实施例签名验证阶段，计算X＝sG-(h'+r)Q_A＝(x₂,y₂)过程中，sG是椭圆曲线点乘运算， (h'+r)Q_A包含一次模块化加法运算和椭圆曲线点乘运算，最后二者进行椭圆曲线点加运算，因此实施例签名验证阶段的时间复杂度公式是2T_EC-mul+T_EC-add+T_add。

从表中可以看出，无论是签名生成阶段还是签名验证阶段，NOMOP-ECDSA(实施例)的时间复杂度都小于ECDSA(对比例)，由此可知前者具有更高的效率。

上实施例仅仅是对本发明的举例说明，并不构成对本发明的保护范围的影响。

Claims

1.一种用于物联网设备的轻量级椭圆曲线数字签名方法，包括签名生成和签名认证，其特征在于，

所述签名生成按照如下步骤进行：

步骤S103，签名者计算第一签名部分r＝x₁mod n(n是点G的阶，mod运算为求余运算)；

步骤S105，签名者计算另一部分签名s＝k+(h+r)d_A；

所述签名验证按照如下步骤进行：

步骤S203，验签者计算X＝sG-(h'+r)Q_A＝(x2,y₂)和t＝x₂mod n，并比较是否t＝r，是则验证成功，否则失败。

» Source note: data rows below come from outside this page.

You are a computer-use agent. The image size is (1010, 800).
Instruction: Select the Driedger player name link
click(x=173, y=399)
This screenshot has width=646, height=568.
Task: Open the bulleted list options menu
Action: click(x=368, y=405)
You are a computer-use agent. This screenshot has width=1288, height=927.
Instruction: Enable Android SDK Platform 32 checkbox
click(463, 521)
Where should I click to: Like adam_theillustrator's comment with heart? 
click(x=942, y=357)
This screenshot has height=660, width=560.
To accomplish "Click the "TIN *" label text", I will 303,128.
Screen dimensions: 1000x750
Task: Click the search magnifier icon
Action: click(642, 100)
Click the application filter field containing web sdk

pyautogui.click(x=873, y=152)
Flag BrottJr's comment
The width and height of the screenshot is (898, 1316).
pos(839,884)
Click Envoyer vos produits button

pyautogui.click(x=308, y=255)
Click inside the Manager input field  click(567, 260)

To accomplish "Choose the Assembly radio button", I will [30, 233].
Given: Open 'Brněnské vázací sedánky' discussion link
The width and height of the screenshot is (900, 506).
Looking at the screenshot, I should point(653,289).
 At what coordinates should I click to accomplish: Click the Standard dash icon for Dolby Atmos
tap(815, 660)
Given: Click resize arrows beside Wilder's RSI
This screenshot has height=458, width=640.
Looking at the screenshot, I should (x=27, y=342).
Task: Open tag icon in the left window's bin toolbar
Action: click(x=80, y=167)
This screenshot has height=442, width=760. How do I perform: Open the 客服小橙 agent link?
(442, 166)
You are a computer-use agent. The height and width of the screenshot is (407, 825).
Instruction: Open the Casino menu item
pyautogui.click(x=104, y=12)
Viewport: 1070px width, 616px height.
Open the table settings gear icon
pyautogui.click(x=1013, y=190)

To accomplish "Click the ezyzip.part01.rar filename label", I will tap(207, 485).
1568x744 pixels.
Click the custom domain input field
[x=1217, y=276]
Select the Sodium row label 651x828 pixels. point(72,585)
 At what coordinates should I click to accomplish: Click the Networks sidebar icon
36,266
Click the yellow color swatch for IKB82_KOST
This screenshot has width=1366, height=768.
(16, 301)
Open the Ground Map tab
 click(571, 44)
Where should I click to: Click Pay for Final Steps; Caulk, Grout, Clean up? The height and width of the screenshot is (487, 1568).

2.根据权利要求1所述一种用于物联网设备设备的轻量级椭圆曲线数字签名方法，其特征在于，所述步骤S102中签名者所选取的随机数k是除步骤S101中随机整数d_A以外的任意随机整数。

3.根据权利要求1所述一种用于物联网设备设备的轻量级椭圆曲线数字签名方法，其特征在于，所述步骤S103中，如计算出r＝0，则返回到S102中重新选取随机数k，再次执行步骤S102和步骤103。

4.根据权利要求1所述一种用于物联网设备设备的轻量级椭圆曲线数字签名方法，其特征在于，所述步骤105中，如s＝0，返回到步骤S102中重新选取随机数k，再次执行步骤S102-步骤105。

5.根据权利要求1所述一种用于物联网设备设备的轻量级椭圆曲线数字签名方法，其特征在于，所述步骤201中进行初步验证，初步验证的条件是检查r和s是否是区间[1,n-1]内的整数，如果任意一个不是，则验证失败。